Alfred H. Miles, ed. The Sacred Poets of the Nineteenth Century. 1907.

By Critical and Biographical Essay by Alfred H. Miles

Coventry Patmore (1823–1896)

COVENTRY PATMORE, born at Woodford, Essex, on the 23rd of July, 1823, takes his place among the general poets in Vol. V. of The Poets and the Poetry of the Century, where examples of his best work are introduced by a critical and biographical article from the pen of Dr. Garnett. “The Angel in the House,” the work with which the poet’s name is most popularly associated, is dealt with in that connection, and the particulars there given need not be repeated here. In “The Unknown Eros” volume, published in 1877, there are, however, a number of poems dealing with national and religious subjects, which entitle the poet to representation in any work dealing with the sacred poetry of his time.

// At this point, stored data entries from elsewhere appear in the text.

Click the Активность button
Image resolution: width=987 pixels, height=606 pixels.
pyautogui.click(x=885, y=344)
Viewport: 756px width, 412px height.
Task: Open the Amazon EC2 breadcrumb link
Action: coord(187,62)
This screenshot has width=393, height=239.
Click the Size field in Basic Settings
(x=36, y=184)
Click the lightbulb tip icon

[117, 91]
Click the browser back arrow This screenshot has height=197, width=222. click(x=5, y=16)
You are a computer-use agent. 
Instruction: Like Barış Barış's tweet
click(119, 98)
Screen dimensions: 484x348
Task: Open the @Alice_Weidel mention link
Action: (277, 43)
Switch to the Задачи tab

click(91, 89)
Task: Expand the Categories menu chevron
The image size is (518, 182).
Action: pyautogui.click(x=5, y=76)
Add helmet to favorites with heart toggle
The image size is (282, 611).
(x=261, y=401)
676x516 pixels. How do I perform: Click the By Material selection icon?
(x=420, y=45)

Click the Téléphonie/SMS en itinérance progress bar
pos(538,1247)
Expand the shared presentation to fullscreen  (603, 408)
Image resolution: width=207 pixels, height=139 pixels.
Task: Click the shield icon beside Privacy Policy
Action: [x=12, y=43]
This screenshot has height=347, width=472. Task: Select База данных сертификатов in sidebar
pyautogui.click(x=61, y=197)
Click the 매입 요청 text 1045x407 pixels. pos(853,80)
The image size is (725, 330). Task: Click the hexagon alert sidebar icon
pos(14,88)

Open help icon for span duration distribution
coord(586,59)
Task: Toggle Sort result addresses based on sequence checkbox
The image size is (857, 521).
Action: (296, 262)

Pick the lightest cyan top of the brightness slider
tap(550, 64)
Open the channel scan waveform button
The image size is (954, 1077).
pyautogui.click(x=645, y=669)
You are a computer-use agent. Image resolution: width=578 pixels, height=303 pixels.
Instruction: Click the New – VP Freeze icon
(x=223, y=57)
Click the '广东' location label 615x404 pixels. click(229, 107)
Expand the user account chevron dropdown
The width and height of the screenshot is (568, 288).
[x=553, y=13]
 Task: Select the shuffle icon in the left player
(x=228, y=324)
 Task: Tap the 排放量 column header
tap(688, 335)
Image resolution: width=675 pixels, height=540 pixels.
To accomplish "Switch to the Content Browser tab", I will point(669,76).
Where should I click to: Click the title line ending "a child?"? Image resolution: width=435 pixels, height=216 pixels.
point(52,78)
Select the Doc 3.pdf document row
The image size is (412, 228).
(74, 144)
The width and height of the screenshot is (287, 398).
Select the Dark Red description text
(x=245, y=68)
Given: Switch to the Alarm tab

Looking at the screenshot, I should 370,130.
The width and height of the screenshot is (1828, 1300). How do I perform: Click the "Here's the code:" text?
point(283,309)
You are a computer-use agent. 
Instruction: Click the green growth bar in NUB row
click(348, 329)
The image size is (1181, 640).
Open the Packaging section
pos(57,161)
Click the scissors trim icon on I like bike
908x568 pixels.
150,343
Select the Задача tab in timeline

Of these the poem “The Toys,” given here, is perhaps the choicest example, as it is not marred, as some of the other poems in that volume are, by “religious and political controversy,” conducted in a “polemical spirit.” It is only necessary to place Mr. Patmore’s appeals to patriotism side by side with those of Wordsworth to see how they fall short of the dignity with which it is possible to treat religiously political themes. “The Toys” has no such drawback. It is human, and as such has an infinitely wider basis of appeal than that of the religious sectary or the political partisan. It is written by a father who has learnt something of the fatherhood of God from his own fatherly relationship, and who realises that “Like as a father pitieth his children, so the Lord pitieth them that fear Him.” Coventry Patmore died on the 26th of November, 1896.